Results 1 to 27 of 27

Thread: Mass Storage Question

  1. #1

    Thread Starter
    PowerPoster Code Doc's Avatar
    Join Date
    Mar 2007
    Location
    Omaha, Nebraska
    Posts
    2,354

    Question Mass Storage Question

    Here's an interesting one--how many bytes of storage are required on a hard drive to store every single word ever written by humans in any language that humans have ever used for communication?

    Can you provide a reasonanly close estimate?
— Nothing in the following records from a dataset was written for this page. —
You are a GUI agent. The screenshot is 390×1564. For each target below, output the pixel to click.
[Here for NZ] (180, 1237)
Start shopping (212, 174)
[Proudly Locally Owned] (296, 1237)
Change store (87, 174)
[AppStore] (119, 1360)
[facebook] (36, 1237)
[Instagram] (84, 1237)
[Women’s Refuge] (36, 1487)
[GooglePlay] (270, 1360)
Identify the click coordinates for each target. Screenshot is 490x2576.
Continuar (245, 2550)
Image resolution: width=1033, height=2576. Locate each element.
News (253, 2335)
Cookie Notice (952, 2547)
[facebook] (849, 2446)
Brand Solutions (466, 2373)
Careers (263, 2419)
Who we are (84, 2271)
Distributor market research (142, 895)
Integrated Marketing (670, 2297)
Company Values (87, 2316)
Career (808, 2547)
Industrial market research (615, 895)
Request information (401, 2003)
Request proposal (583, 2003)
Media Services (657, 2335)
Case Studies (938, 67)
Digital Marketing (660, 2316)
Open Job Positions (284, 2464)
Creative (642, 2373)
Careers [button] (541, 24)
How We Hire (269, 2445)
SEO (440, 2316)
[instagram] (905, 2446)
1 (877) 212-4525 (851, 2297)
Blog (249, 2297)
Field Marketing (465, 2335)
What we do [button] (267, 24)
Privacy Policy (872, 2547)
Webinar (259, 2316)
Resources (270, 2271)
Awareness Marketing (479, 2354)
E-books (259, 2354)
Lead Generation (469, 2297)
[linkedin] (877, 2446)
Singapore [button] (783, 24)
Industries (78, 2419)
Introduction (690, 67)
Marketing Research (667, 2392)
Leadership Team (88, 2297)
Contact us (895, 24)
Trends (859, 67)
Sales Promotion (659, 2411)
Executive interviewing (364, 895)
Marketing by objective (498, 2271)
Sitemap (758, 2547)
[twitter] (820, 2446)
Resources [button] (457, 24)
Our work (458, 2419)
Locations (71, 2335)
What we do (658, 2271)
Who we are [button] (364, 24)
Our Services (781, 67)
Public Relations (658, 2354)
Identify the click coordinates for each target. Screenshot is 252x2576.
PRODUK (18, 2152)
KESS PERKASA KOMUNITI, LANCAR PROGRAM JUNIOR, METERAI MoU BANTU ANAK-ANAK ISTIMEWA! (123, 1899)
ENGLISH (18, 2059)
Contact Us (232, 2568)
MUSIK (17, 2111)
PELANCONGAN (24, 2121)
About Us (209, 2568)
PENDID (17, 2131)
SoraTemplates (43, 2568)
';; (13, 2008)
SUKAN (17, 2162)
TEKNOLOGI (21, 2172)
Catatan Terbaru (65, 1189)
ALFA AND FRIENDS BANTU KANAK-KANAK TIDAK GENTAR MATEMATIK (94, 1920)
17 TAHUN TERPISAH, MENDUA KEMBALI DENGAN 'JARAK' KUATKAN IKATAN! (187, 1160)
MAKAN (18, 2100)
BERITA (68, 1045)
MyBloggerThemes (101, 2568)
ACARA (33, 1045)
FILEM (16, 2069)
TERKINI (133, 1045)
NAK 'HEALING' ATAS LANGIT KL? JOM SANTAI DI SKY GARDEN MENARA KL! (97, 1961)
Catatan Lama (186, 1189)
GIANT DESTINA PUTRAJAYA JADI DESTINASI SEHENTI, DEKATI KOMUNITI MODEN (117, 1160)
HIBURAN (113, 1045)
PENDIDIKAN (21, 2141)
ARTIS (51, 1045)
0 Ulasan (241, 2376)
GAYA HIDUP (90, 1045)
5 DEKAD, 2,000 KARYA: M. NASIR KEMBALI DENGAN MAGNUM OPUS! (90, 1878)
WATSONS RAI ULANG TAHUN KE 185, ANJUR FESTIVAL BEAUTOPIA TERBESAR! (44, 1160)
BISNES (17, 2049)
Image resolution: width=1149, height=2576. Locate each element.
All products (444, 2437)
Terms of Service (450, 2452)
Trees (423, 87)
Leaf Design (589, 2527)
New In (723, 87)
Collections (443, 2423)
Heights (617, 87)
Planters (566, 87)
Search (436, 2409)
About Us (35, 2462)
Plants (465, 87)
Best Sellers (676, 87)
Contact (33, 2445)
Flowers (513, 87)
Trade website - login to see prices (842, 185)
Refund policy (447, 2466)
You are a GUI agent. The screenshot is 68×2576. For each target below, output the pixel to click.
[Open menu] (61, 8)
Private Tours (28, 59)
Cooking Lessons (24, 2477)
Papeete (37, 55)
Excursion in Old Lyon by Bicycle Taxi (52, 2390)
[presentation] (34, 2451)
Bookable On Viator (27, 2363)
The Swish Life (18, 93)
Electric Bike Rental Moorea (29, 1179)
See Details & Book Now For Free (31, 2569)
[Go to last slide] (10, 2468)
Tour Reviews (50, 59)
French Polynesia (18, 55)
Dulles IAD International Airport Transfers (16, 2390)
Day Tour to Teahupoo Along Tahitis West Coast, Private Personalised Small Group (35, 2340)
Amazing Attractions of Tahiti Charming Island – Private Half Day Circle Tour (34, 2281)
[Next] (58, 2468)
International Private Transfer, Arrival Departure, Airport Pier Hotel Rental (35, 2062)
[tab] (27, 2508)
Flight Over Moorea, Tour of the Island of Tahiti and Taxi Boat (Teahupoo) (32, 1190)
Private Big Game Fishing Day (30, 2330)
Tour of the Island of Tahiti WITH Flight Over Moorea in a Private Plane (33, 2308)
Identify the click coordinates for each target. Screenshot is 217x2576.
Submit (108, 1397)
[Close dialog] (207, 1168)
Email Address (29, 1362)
Please advise.
    Doctor Ed

  2. #2
    Ex-Super Mod RobDog888's Avatar
    Join Date
    Apr 2001
    Location
    LA, Calif. Raiders #1 AKA:Gangsta Yoda™
    Posts
    60,710

    Re: Mass Storage Question

    Just one byte, a really really big bite!
    VB/Office Guru™ (AKA: Gangsta Yoda®)
    I dont answer coding questions via PM. Please post a thread in the appropriate forum.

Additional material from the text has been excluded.